**** MATERIAL FOR THE TASK ****
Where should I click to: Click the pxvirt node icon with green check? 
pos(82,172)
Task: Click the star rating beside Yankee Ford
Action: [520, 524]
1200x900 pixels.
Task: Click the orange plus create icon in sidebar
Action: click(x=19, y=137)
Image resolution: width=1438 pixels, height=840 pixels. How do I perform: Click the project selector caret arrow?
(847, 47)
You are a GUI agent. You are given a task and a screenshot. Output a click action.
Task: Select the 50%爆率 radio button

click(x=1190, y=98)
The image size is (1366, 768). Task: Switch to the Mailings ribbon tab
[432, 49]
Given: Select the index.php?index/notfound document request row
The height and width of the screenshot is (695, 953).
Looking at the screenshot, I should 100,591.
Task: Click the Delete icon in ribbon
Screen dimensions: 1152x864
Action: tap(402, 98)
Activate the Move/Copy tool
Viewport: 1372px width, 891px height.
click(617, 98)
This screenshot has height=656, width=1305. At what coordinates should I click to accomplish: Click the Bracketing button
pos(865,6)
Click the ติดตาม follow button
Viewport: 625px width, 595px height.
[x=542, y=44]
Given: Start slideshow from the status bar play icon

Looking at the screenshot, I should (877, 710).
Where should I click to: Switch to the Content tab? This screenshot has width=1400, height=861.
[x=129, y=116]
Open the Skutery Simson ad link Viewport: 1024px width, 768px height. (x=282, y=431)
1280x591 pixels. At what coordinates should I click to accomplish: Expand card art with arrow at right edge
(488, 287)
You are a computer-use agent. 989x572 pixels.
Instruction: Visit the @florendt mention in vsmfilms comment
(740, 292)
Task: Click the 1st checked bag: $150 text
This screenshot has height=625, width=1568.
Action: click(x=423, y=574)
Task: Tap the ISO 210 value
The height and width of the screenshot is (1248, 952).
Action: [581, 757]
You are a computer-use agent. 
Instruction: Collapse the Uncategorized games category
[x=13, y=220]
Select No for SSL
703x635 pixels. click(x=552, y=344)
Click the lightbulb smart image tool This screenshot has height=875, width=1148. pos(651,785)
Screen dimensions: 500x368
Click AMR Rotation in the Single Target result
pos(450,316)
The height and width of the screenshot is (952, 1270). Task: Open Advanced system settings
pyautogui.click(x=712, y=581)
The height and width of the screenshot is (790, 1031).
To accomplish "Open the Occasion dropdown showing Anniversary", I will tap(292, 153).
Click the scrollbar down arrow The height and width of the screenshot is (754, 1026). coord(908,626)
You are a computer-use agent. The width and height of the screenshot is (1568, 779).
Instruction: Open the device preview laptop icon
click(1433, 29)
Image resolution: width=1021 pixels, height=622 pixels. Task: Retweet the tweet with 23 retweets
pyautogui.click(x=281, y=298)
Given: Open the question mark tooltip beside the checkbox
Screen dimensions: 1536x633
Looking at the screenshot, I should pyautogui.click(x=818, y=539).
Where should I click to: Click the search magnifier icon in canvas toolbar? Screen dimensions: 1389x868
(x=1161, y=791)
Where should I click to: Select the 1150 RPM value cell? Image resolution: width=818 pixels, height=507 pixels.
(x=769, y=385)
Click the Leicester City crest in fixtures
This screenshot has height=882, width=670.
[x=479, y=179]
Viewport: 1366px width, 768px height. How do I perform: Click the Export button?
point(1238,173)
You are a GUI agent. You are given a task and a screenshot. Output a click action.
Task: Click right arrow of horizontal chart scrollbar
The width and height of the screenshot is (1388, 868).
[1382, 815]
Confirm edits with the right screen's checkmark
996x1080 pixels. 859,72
****
YOUR ASSIGNMENT: Repeat the listing in its entirety, keeping each line as it is.

ANSWER SECTION:
Where should I click to: Click the pxvirt node icon with green check? 
pos(82,172)
Task: Click the star rating beside Yankee Ford
Action: [520, 524]
1200x900 pixels.
Task: Click the orange plus create icon in sidebar
Action: click(x=19, y=137)
Image resolution: width=1438 pixels, height=840 pixels. How do I perform: Click the project selector caret arrow?
(847, 47)
You are a GUI agent. You are given a task and a screenshot. Output a click action.
Task: Select the 50%爆率 radio button

click(x=1190, y=98)
The image size is (1366, 768). Task: Switch to the Mailings ribbon tab
[432, 49]
Given: Select the index.php?index/notfound document request row
The height and width of the screenshot is (695, 953).
Looking at the screenshot, I should 100,591.
Task: Click the Delete icon in ribbon
Screen dimensions: 1152x864
Action: tap(402, 98)
Activate the Move/Copy tool
Viewport: 1372px width, 891px height.
click(617, 98)
This screenshot has height=656, width=1305. At what coordinates should I click to accomplish: Click the Bracketing button
pos(865,6)
Click the ติดตาม follow button
Viewport: 625px width, 595px height.
[x=542, y=44]
Given: Start slideshow from the status bar play icon

Looking at the screenshot, I should (877, 710).
Where should I click to: Switch to the Content tab? This screenshot has width=1400, height=861.
[x=129, y=116]
Open the Skutery Simson ad link Viewport: 1024px width, 768px height. (x=282, y=431)
1280x591 pixels. At what coordinates should I click to accomplish: Expand card art with arrow at right edge
(488, 287)
You are a computer-use agent. 989x572 pixels.
Instruction: Visit the @florendt mention in vsmfilms comment
(740, 292)
Task: Click the 1st checked bag: $150 text
This screenshot has height=625, width=1568.
Action: click(x=423, y=574)
Task: Tap the ISO 210 value
The height and width of the screenshot is (1248, 952).
Action: [581, 757]
You are a computer-use agent. 
Instruction: Collapse the Uncategorized games category
[x=13, y=220]
Select No for SSL
703x635 pixels. click(x=552, y=344)
Click the lightbulb smart image tool This screenshot has height=875, width=1148. pos(651,785)
Screen dimensions: 500x368
Click AMR Rotation in the Single Target result
pos(450,316)
The height and width of the screenshot is (952, 1270). Task: Open Advanced system settings
pyautogui.click(x=712, y=581)
The height and width of the screenshot is (790, 1031).
To accomplish "Open the Occasion dropdown showing Anniversary", I will tap(292, 153).
Click the scrollbar down arrow The height and width of the screenshot is (754, 1026). coord(908,626)
You are a computer-use agent. The width and height of the screenshot is (1568, 779).
Instruction: Open the device preview laptop icon
click(1433, 29)
Image resolution: width=1021 pixels, height=622 pixels. Task: Retweet the tweet with 23 retweets
pyautogui.click(x=281, y=298)
Given: Open the question mark tooltip beside the checkbox
Screen dimensions: 1536x633
Looking at the screenshot, I should pyautogui.click(x=818, y=539).
Where should I click to: Click the search magnifier icon in canvas toolbar? Screen dimensions: 1389x868
(x=1161, y=791)
Where should I click to: Select the 1150 RPM value cell? Image resolution: width=818 pixels, height=507 pixels.
(x=769, y=385)
Click the Leicester City crest in fixtures
This screenshot has height=882, width=670.
[x=479, y=179]
Viewport: 1366px width, 768px height. How do I perform: Click the Export button?
point(1238,173)
You are a GUI agent. You are given a task and a screenshot. Output a click action.
Task: Click right arrow of horizontal chart scrollbar
The width and height of the screenshot is (1388, 868).
[1382, 815]
Confirm edits with the right screen's checkmark
996x1080 pixels. 859,72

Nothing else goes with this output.